When he opened the sixth seal, I looked, and behold, there was a great earthquake; and the sun became black as sackcloth, the full moon became like blood, and the stars of the sky fell to the earth as the fig tree sheds its winter fruit when shaken by a gale; the sky vanished like a scroll that is rolled up, and every mountain and island was removed from its place. Then the kings of the earth and the great men and the generals and the rich and the strong; slave and free, hid in the caves and among the rocks of the mountains, calling to the mountains and rocks, "Fall on us and hide us from the face of him who is seated on the throne, and from the wrath of the Lamb; for the great day of their wrath has come, and who can stand before it?" Rev. 6:12-17, RSV.
As I noted a few days ago, I want to be seated in the right section when the world sees Jesus coming in the clouds of heaven.
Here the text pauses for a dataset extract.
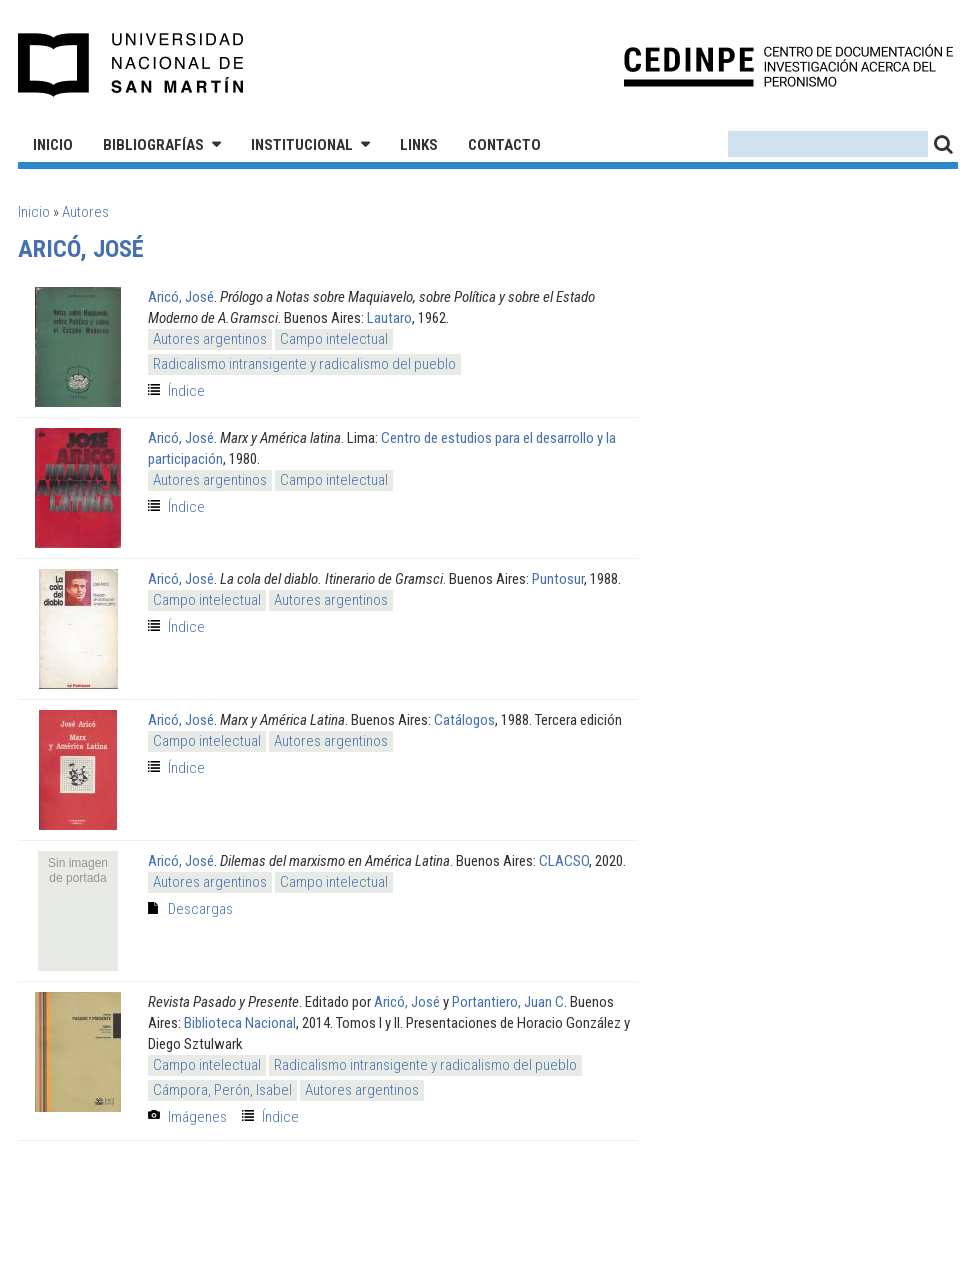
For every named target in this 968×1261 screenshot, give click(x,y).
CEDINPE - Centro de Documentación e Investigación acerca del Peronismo (788, 65)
Not all will be filled with joy when that happens.
The biblical descriptions of that day itself beggar the imagination from both the perspective of glory and from that of disaster. In today's passage John seems to be struggling with how to depict earth's end. Nothing will remain untouched.
The description reminds me of that day when I stood at ground zero in Hiroshima, Japan--the very spot above which the first atomic bomb used in wrath detonated. The impression in my mind was one of awe and fright as the destructive forces of even that simple (in the light of modern capabilities) bomb impressed themselves upon my mind. Yet that explosion is as nothing compared to what will happen at the end of world history.
"Fear" is the only word that we can use to capture the reaction of those who have chosen to live by destructive principles opposed to God and His kingdom. All they want to do is to escape from the Lamb. But that is nothing new. They have rejected Him throughout their lives.
When many modern people read that one of the Bible's last warnings is to call men and women to "fear God and give him glory, for the hour of his judgment has come" (Rev. 14:7, RSV), they interpret fear merely as "respect." It is respect, but, as today's passage makes clear, it is much more than that.
When dominion gets reversed at the end of time many of those who created fear in others during their lives will suffer from fear themselves as they see their kingdoms and ways of life brought to an end.
This is not the Bible's most pleasant teaching. But it is an important one as we line up for seats in what will truly be "The Greatest Show on Earth."